> _TEXT EXCERPT_:
***

# The Trials and Tribulations of Full Timing?



## johnsandywhite (May 9, 2005)

If anybody has a couple of hours to spare and nothing to do? :-

http://johnandsandywhite.95mb.com/

8O


----------



## 88751 (May 9, 2005)

*Positive attitude*

After reading your problem page, I have decided you must be either mad,a masochist or have a very placid nature.

I would have had a multitude of nervous breakdowns and have "flogged" it.

Ian


----------



## 88847 (May 9, 2005)

Hi john

Read it all, it was good and informative reading, liked the bit re model aircraft, i used to fly RC helicopters for a number years , did a couple of national championships (got nowhere) beaten by the more youthful flyers
Became a very expensive hobby so called it a day and moved on

Paul


----------



## nukeadmin (Oct 10, 2003)

I am upset John, no link to MHF in your fave websites section


----------



## johnsandywhite (May 9, 2005)

Sorry *nukeadmin*. I have only just resurrected it from when my old site closed down. It still needs a few updates to complete the picture. I will be only too glad to put *MHF* to the top of the list. Considering my site was 4 years old and I only found MHF 6 weeks ago, it is surely an acceptable excuse. 8)


----------



## johnsandywhite (May 9, 2005)

nukeadmin said:


> I am upset John, no link to MHF in your fave websites section


  *MHF* now comes to the top of the list (as it should be (CREEP)).


----------



## zulurita (May 9, 2005)

Thanks for the link johnsandywhite,
Read it all :!: very entertaining. Judy & I did think about fulltiming but now :!: I wouldn't know where to start if I had half those problems  will have to think again.

***

> _EXCERPTED DATA_:
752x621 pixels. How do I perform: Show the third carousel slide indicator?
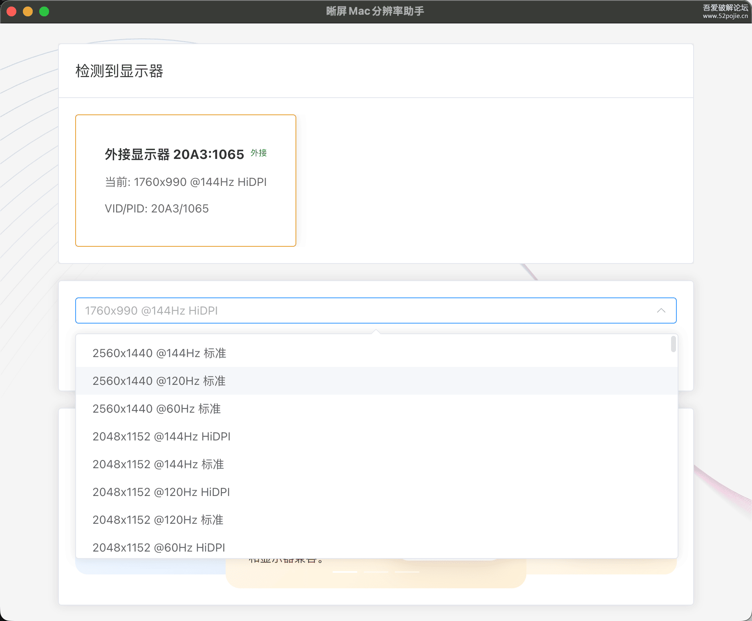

***

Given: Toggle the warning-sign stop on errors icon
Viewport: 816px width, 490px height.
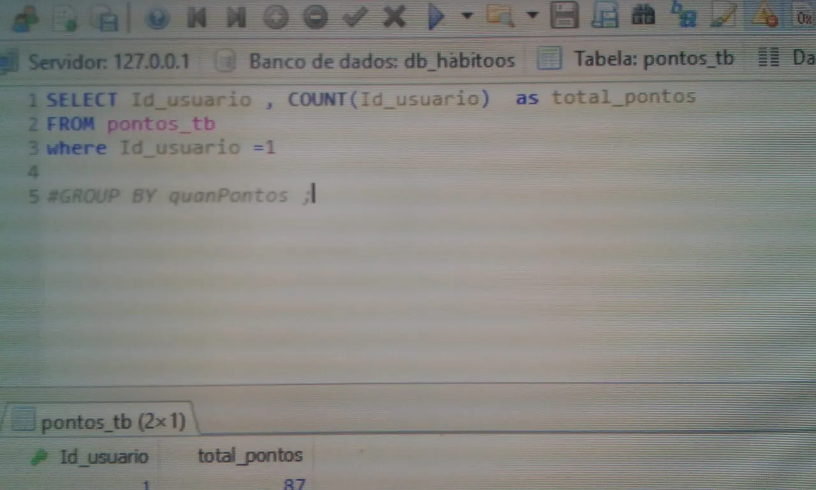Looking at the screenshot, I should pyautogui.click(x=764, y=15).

***

> _WRITTEN PROBLEM 1_:
Answer these questions about the full-timing forum thread:
(a) What did the poster signed Paul fly for a number of years?
(b) What did nukeadmin say was missing from the fave websites section?
(c) How long before posting had johnsandywhite found MHF?
> _WRITTEN PROBLEM 2_: From the full-timing forum thread, retype the passage from "## 88751 (May" up to and including "very placid nature.".
The data has no connection to the forum thread.

> _REPLY 1_:
(a) RC helicopters.
(b) A link to MHF.
(c) 6 weeks.

> _REPLY 2_:
## 88751 (May 9, 2005)

*Positive attitude*

After reading your problem page, I have decided you must be either mad,a masochist or have a very placid nature.